The back dining room is split too. On the right is Marla Sanchez. She has tendencies to complain about everything, so just tune her out. She likes to be pampered a lot, so if she asks you to rub her feet tell her to go home. She never does go home, but at least she will stop asking you to rub her bunions.

Bobbie Ralph is on the other half. He may be cute to you, but do not make a move. His girlfriend is quite strict on who he talks to; especially the girls here. She is quite large, so don’t initiate a fight over Bobbie. If she attacks you, then… well it was good knowing you.

This is where all the cleaning supplies can be found. You are allowed to take one roll of paper towels and one cleaning agent to the front with you at a time. It would be wise to always have the all-purpose cleaner with you. Don’t take any home with you, you will get fired.

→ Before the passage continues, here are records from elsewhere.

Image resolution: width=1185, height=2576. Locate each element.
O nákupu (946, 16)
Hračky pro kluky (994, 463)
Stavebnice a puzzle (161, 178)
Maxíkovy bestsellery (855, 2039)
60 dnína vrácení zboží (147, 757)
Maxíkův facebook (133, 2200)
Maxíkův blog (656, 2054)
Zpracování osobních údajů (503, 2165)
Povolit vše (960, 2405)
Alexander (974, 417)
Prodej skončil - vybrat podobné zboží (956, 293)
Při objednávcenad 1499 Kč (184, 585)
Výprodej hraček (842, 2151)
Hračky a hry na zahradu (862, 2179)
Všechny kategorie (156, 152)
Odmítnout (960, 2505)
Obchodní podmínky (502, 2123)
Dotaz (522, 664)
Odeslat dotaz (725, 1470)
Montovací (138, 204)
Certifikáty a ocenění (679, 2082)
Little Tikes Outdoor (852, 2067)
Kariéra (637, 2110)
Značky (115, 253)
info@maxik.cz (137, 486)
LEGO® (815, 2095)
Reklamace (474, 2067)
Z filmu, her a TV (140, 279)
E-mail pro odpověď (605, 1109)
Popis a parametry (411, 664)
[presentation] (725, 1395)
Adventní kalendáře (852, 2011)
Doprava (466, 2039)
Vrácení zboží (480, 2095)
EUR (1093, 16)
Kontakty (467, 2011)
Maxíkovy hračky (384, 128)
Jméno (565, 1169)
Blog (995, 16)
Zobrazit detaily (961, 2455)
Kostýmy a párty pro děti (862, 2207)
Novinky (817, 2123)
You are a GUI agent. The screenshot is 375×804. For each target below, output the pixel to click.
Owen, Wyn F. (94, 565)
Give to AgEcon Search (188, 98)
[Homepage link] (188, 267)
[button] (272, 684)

This is the break room. You get one break- for lunch. You must order food here or go home. You cannot come in with food and you may not leave with food; however you may buy food before you leave. Do not come in smelling like Burger King. This is not your palace. You cannot have your cake and eat it too.

Do not accept tips from anyone. You do not get any. Do not do the servers side work for tips and do not take to-go orders and accept a tip when they come to pick it up. I am not your pimp and you will not be tipped.

This is your area-keep it clean. You can start now.